University of Alaska Fairbanks neuroscientist receives national mentor award
University of Alaska Fairbanks neuroscientist Kelly Drew has received a national biomedical research mentoring award from the National Institutes of Health’s Institutional Development Awards program.
“Professor Drew has had extraordinary success in mentoring students and post-doctoral scientists from under-represented groups, especially among Alaska Native communities,” said Brian Barnes, director of the UAF Institute of Arctic Biology, where Drew is a scientist. “We are very proud that she’s receiving this recognition.”
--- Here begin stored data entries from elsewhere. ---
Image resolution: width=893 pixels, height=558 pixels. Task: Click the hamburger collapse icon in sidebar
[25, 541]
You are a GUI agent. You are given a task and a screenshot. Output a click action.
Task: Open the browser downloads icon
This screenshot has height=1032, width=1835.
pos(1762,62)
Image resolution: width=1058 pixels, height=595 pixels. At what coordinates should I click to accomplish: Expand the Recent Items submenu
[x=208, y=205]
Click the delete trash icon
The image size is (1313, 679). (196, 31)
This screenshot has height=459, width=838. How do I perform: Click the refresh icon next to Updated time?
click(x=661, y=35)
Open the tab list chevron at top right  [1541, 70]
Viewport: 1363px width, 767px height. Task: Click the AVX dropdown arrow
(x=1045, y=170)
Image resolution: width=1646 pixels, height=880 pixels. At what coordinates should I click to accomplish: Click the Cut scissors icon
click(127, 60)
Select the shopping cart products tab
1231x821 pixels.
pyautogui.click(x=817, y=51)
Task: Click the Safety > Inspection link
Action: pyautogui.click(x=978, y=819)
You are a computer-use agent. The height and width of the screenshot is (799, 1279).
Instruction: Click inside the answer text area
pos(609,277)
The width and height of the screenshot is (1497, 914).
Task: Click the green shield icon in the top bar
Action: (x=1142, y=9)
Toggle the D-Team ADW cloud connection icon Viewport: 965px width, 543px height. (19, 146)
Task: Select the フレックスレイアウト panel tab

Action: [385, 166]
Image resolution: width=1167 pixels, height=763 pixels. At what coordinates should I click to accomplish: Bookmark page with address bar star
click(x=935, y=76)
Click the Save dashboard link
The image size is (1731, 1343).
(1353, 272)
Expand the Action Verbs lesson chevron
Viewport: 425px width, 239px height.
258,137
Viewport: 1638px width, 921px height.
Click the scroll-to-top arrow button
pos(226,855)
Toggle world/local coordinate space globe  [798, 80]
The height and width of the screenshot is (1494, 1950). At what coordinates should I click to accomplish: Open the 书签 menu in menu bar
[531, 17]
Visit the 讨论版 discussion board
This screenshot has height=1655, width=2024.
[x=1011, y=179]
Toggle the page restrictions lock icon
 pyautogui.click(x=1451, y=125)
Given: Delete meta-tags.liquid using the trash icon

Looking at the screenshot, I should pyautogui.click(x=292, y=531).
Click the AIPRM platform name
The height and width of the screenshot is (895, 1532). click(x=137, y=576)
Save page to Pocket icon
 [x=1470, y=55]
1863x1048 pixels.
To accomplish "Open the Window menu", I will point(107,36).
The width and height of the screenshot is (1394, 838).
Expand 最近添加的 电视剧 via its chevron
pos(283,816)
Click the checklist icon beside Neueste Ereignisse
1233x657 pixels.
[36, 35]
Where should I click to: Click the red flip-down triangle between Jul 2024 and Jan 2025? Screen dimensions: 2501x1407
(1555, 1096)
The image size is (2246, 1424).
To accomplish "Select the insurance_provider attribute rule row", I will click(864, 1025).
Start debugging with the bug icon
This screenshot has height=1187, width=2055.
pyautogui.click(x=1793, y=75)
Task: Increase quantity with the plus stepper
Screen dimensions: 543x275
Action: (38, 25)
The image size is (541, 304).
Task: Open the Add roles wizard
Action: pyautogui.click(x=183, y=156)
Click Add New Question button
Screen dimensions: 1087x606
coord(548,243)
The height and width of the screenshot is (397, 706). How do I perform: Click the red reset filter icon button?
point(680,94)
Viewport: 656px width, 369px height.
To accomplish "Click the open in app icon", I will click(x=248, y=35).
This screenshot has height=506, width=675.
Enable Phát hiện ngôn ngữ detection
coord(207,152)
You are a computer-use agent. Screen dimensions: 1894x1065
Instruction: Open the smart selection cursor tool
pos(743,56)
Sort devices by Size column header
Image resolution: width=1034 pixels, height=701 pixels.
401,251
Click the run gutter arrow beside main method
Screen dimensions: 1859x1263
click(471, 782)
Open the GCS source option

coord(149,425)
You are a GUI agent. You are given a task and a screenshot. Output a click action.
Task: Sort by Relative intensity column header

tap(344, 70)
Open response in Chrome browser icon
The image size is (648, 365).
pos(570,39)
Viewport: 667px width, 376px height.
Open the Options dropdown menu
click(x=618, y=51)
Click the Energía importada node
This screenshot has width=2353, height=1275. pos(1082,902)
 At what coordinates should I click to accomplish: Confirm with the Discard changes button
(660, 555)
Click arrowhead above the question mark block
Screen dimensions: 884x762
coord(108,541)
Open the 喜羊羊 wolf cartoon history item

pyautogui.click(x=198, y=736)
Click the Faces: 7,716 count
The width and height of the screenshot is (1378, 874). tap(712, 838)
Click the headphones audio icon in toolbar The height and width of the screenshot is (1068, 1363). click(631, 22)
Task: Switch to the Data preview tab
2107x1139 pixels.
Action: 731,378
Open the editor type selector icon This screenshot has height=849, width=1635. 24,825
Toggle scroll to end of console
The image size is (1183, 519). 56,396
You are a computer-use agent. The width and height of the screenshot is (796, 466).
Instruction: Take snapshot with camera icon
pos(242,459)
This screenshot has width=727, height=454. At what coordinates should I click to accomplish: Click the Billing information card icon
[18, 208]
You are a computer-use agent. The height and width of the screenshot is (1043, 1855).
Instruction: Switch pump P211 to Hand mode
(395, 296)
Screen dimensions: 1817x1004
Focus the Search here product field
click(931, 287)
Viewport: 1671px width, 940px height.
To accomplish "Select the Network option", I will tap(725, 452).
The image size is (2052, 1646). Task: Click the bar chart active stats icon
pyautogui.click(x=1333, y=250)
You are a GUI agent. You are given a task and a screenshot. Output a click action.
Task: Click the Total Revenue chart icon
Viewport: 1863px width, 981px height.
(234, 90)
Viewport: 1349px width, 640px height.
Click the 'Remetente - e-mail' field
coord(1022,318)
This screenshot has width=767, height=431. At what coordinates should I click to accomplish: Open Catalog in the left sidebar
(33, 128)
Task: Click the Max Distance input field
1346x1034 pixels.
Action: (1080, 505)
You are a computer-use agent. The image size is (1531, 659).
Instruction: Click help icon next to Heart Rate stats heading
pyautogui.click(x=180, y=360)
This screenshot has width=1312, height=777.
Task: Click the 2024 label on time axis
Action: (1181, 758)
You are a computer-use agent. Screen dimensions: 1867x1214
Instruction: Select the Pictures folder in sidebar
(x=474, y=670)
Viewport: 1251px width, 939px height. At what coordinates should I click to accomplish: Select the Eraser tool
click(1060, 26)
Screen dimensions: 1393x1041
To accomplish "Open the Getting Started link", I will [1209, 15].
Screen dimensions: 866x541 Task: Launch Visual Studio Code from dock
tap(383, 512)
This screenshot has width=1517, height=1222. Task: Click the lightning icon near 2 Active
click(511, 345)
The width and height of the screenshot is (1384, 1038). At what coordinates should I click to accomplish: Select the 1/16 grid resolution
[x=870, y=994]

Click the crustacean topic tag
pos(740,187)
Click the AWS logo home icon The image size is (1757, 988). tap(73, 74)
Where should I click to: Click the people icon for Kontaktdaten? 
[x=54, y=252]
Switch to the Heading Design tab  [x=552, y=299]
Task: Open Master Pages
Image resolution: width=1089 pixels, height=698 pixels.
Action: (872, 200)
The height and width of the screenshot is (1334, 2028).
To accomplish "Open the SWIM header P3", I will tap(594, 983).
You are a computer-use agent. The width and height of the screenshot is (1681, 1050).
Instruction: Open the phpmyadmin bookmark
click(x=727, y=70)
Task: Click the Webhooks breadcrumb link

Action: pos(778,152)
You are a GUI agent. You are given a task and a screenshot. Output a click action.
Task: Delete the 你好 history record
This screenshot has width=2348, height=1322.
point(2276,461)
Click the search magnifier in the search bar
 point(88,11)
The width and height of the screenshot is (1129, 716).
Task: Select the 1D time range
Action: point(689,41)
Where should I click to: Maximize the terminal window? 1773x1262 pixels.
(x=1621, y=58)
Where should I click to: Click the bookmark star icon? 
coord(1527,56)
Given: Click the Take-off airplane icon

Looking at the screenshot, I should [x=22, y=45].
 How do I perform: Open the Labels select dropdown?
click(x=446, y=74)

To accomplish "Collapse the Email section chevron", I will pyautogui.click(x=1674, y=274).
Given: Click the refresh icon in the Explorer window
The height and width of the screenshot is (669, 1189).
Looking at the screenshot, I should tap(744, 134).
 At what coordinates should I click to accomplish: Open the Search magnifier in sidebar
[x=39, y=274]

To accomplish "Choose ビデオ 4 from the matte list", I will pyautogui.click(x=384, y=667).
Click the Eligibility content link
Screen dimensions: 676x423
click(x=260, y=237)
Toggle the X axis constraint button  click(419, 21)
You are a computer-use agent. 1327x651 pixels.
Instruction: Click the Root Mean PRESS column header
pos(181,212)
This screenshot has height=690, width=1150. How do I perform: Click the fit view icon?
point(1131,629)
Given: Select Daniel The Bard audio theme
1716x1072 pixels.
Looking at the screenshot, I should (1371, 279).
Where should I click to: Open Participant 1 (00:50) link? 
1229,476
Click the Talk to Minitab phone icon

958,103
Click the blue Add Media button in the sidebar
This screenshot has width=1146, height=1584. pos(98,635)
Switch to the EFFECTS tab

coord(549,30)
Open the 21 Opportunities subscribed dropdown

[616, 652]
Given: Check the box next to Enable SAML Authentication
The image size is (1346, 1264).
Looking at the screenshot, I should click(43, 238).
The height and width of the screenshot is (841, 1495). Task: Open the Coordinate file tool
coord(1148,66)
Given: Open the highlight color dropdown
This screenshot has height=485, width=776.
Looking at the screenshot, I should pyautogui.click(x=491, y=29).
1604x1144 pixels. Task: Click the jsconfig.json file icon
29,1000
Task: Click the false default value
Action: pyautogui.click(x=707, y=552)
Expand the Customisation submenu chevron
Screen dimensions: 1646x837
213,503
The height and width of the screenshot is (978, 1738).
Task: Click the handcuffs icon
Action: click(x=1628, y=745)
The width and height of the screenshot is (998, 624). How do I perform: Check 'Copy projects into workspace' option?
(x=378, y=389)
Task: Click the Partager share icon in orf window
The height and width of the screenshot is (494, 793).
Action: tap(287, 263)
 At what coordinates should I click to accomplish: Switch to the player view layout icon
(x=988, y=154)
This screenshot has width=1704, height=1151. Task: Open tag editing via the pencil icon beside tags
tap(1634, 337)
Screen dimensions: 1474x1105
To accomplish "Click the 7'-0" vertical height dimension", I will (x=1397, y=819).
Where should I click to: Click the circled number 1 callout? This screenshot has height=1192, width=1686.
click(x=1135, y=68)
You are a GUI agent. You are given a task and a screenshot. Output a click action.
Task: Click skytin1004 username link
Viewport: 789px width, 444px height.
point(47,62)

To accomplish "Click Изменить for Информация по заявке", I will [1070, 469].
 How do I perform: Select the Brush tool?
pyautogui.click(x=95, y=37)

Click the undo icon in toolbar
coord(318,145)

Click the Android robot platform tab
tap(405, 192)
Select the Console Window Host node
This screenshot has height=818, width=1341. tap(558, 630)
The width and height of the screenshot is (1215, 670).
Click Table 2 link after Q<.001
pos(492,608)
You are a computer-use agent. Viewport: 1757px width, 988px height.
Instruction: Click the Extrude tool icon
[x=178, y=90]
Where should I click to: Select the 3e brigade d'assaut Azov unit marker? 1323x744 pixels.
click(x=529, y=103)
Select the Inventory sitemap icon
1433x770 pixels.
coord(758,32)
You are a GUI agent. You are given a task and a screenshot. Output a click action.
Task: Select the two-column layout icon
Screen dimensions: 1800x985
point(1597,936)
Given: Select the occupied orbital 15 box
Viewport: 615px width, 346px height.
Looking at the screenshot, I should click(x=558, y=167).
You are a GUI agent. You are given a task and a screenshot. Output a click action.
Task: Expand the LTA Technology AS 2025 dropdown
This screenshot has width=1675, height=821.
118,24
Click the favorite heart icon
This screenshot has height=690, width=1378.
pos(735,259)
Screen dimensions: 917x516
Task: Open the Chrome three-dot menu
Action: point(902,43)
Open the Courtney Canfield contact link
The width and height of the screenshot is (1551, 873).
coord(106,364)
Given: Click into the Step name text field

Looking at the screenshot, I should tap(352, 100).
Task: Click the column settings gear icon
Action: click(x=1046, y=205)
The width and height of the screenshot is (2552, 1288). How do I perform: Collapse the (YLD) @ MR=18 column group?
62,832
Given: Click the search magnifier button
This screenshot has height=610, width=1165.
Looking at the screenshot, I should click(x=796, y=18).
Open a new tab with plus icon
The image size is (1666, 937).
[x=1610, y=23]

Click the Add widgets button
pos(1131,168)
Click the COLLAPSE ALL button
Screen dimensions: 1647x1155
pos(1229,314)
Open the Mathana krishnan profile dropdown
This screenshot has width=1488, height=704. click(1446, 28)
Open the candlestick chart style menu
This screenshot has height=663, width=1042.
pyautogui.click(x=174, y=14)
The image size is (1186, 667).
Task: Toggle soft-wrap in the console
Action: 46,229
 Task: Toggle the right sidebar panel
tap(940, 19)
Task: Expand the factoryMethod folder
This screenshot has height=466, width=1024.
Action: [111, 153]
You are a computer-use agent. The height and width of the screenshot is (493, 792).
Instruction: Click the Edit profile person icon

The Sidney A. McNairy Jr. Mentoring Award honors scientists who demonstrate research productivity through publications, presentations and successful mentoring of students and trainees. The award is given by the National Institute of General Medical Sciences, part of the National Institutes of Health.
“This is a huge honor. Dr. McNairy is one of my heroes,” said Drew, who teaches in the UAF Department of Chemistry and Biochemistry. “I think we both believe strongly that opportunity and diversity are good for science.”
Drew will receive the award and give a presentation highlighting her students and her research on therapeutic hibernation June 17 at the National IDeA Symposium of Biomedical Research Excellence in Washington, D.C.
“Kelly is an international leader in the neurobiology of hibernation,” said Barnes. “Her research goals include translating the neuro- and cardio-protection demonstrated in hibernating arctic ground squirrels into novel clinical applications for the treatment of stroke, heart attack and trauma.”
As a mentor, Drew said, her role is to help students discover their passion for science and then guide them around the obstacles that might otherwise prevent them from becoming outstanding scientists and mentors.
“Kelly puts a lot of effort into bringing students into her lab and letting them explore the wonders of biomedical research,” said Paul Layer, dean of the UAF College of Natural Science and Mathematics. “She fosters a sense of community for her students both inside and outside the lab.”
Many students who work with Drew go on to graduate and medical schools and beyond. Former student Alison Kelliher is now a family practice physician and tribal healer in Anchorage, Alaska. UAF alumna Adrienne Orr, who earned her doctorate from Stanford, is now a research and development project manager for a major private company, and Nikoosh Carlo, who earned her doctorate from the University of California San Diego, is director of the Alaska Arctic Policy Commission.
“I really appreciate our UAF students; they’re real, they’re not mainstream and they think not just outside the box but within a different box,” said Drew. “Diversity in our student community leads to a diversity of scientists, and that diversity leads to better scientific discoveries.”